Urdu e-reading Kitaab on your smartphone950 views
The Amazon Kindle is mostly attributed for modernizing the reading practice for the new generation of bookworms. After the launch of the famous e-reader, many for example applications and devices have popped up. Aspiring to take advantage of on this drift, a group of Pakistani mobile application developers have released the initial Urdu e-reading application, Kitaab.
As is the matter with this kind of platforms, the company at the back of the application, Ideal Ideaz, has guaranteed that the entire content on Kitaab is lawful and has just been uploaded pursuing the writer and publisher’s approval.
Whereas Kitaab is still in its developing phases, the developers are in the procedure of increasing its digital library. More versions of the application can involve the choice to permit writers to sell their books on the platform. Sequentially to guard their content from online piracy, the developers are at present functioning on a Digital Rights Management system.

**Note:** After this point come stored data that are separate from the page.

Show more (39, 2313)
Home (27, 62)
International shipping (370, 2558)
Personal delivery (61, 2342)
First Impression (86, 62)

The common idea is that there are little Urdu readers online somewhat that will make it gradually trickier for Kitaab to maintain in due course. Arslan Zaidi, CEO of Ideal Ideaz, in an interview, explained that opposing to the eminent idea, this was not the case. He said that “It may appear that Urdu has a very niche audience … but the numbers say otherwise,”

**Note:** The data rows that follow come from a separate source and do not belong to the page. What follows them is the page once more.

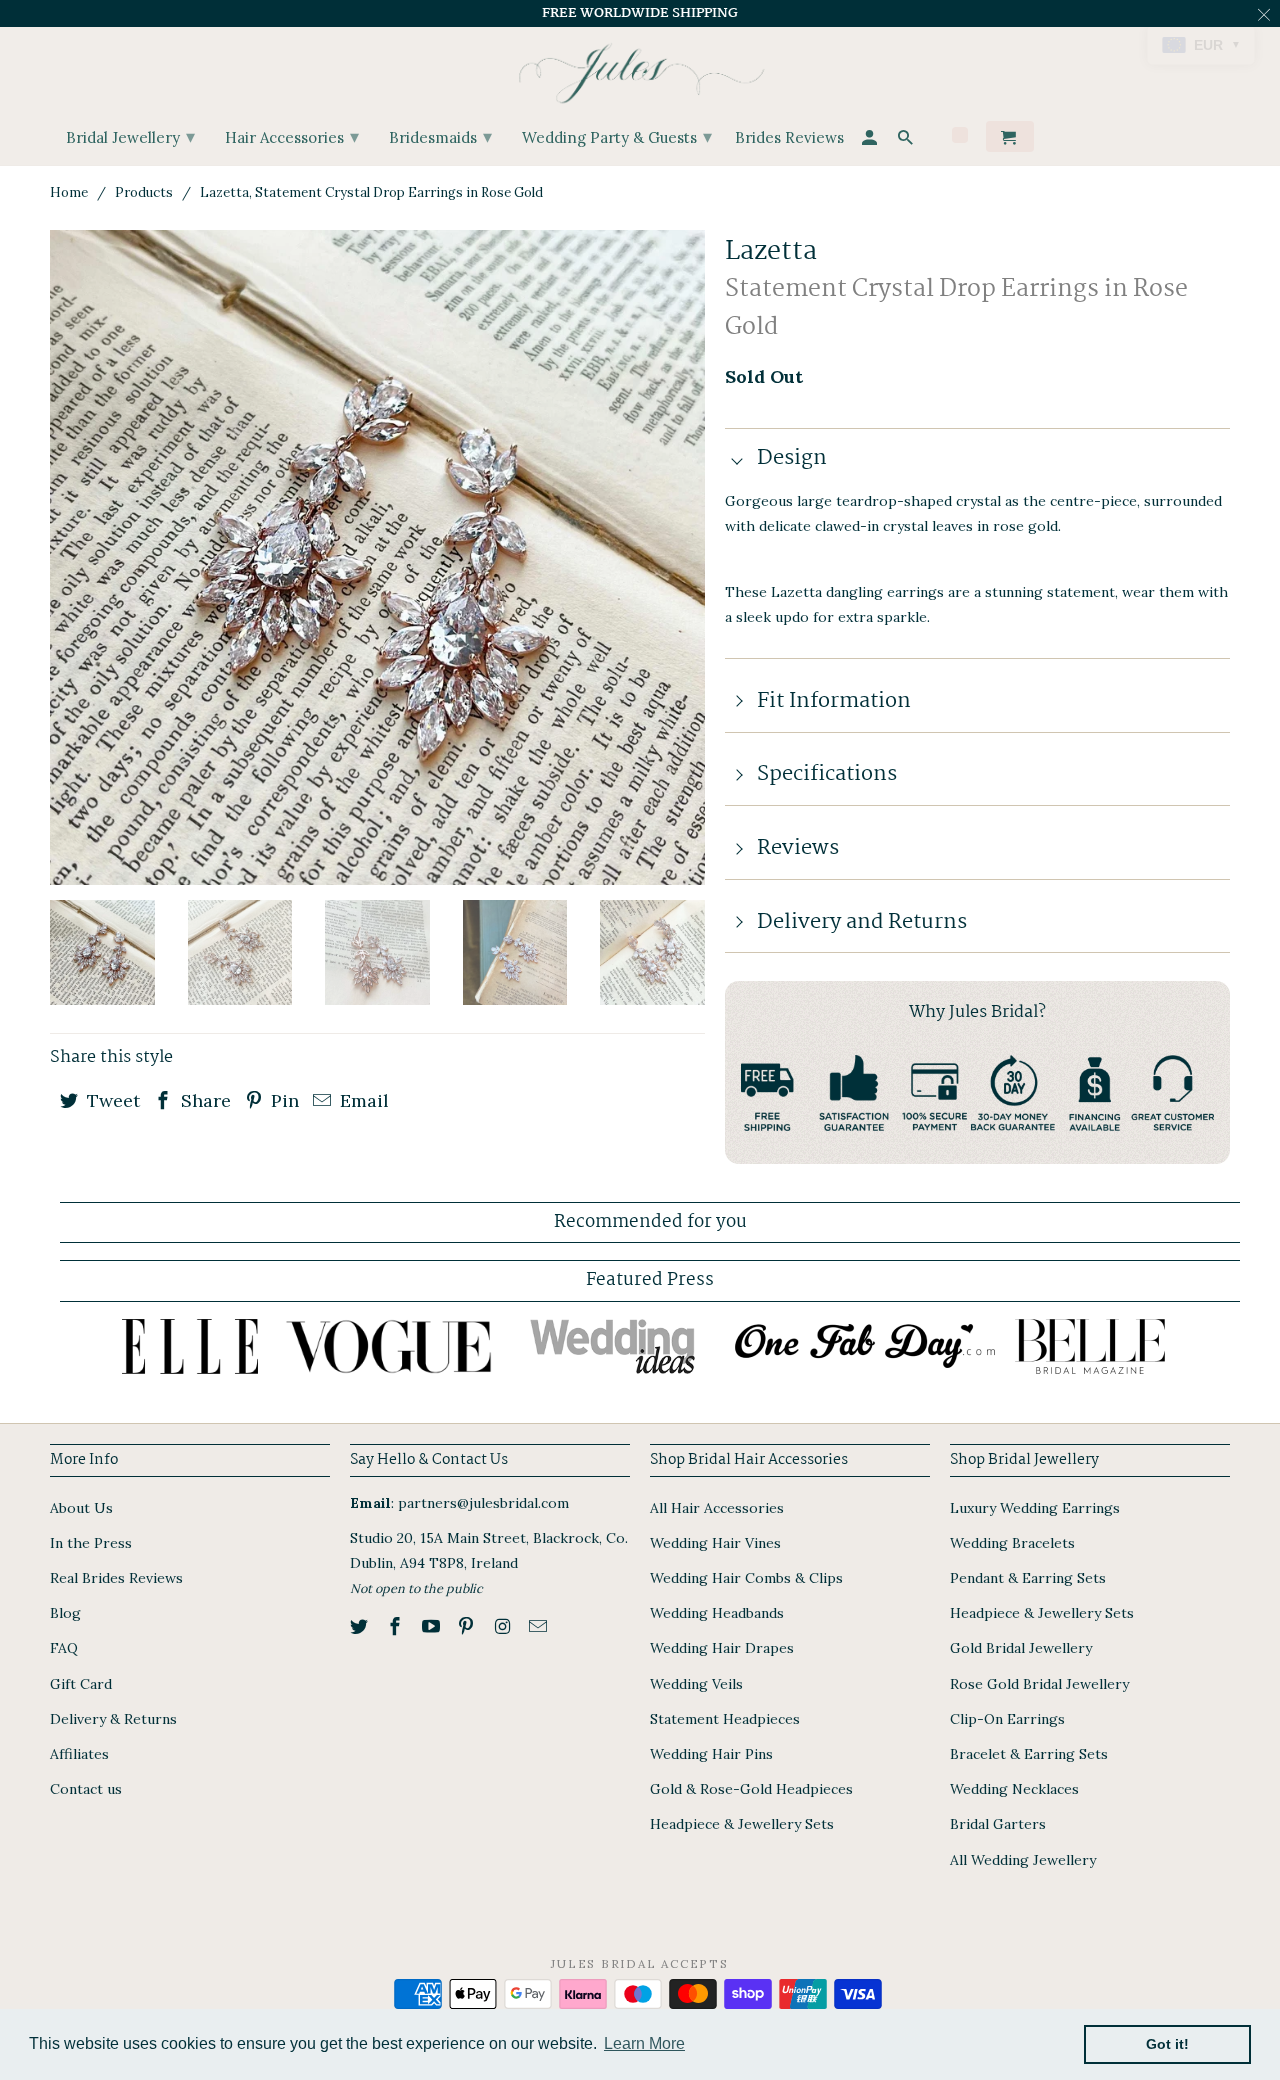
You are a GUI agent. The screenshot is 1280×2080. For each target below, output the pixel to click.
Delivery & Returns (113, 1719)
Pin (282, 1100)
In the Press (91, 1543)
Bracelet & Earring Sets (1029, 1754)
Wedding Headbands (717, 1613)
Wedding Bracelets (1012, 1543)
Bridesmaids (440, 136)
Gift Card (81, 1684)
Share (203, 1100)
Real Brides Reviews (116, 1578)
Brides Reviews (789, 138)
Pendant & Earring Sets (1028, 1578)
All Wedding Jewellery (1023, 1860)
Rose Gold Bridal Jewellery (1039, 1684)
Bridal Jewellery (130, 136)
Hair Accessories (292, 136)
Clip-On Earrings (1007, 1719)
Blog (65, 1613)
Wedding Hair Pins (711, 1754)
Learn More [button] (644, 2043)
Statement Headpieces (725, 1719)
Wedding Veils (696, 1684)
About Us (81, 1508)
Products (144, 192)
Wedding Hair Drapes (722, 1648)
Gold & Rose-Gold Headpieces (751, 1789)
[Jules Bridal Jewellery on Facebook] (397, 1626)
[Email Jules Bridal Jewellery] (540, 1626)
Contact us (86, 1789)
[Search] (907, 140)
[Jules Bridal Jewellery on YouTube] (433, 1626)
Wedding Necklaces (1014, 1789)
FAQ (64, 1648)
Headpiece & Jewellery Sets (742, 1824)
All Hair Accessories (717, 1508)
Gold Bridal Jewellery (1021, 1648)
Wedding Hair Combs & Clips (746, 1578)
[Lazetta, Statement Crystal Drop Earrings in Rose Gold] (377, 557)
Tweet (111, 1100)
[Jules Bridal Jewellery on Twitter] (361, 1626)
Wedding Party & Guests (617, 136)
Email (362, 1100)
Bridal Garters (998, 1824)
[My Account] (871, 140)
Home (69, 192)
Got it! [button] (1167, 2044)
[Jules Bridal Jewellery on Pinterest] (468, 1626)
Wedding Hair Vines (715, 1543)
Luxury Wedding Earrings (1035, 1508)
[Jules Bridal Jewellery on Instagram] (504, 1626)
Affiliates (79, 1754)
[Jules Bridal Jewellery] (640, 68)
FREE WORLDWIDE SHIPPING (640, 13)
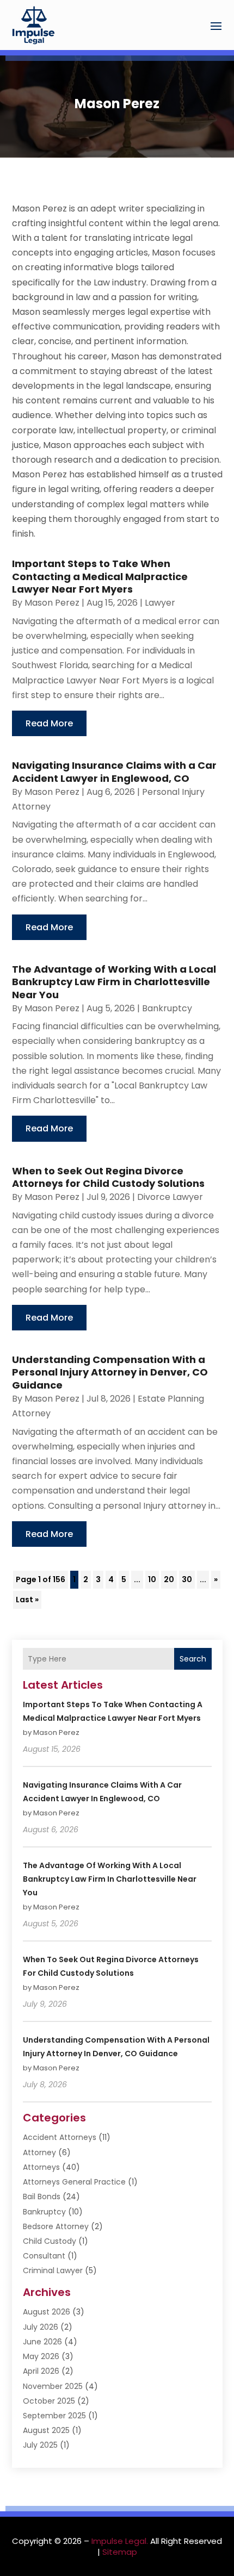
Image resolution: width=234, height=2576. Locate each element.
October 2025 (49, 2400)
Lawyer (160, 602)
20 (169, 1579)
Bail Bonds (41, 2196)
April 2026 (41, 2371)
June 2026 (42, 2341)
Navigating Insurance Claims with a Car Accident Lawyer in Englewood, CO (114, 771)
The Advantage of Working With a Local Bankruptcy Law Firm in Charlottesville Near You (114, 981)
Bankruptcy (167, 1008)
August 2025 (46, 2430)
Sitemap (119, 2552)
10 (152, 1579)
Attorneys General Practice (74, 2181)
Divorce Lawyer (170, 1197)
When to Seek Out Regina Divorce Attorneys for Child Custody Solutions (108, 1177)
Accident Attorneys (59, 2137)
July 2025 (40, 2445)
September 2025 (54, 2415)
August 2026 (46, 2311)
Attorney (39, 2152)
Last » (27, 1599)
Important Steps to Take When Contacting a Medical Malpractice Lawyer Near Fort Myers (100, 576)
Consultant (44, 2255)
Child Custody (49, 2241)
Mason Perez (51, 602)
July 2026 (40, 2327)
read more (49, 723)
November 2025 (53, 2386)
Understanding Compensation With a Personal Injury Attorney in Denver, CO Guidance (110, 1372)
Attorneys (41, 2167)
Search (193, 1658)
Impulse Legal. (119, 2541)
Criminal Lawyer (53, 2270)
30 (187, 1579)
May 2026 (41, 2356)
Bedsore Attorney (56, 2226)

He elaborated that “In Pakistan and India if you take all the factors into account, there are close to 12 million Urdu readers,” he continued “That is a lot and we haven’t included countries such as Australia, England and the US where there are bound to be more readers.”
Presenting the instance of Urdu blogs that post scanned copies of works of literary giants, he guaranteed that there was absolutely latent in this application to be successful sooner or later. Zaidi said that “Those websites, despite uploading below-par copies of the works of the likes of Saadat Hasan Manto and Ghalib, still manage to attract close to 100,000 views on a monthly basis,” he continued by saying that “This proves that there is definitely a healthy number of Urdu readers out there.”
He further added “Hopefully, once we launch a subscription version of our application or when we introduce paid books, we do intend on paying the authors,” he revealed “Right now it is too early for us to pay anyone as we haven’t got any ads and we are still trying to create a buzz for Kitaab,”
Kitaab has previously cited writers from countries for example India, Australia, United Kingdom, US and France.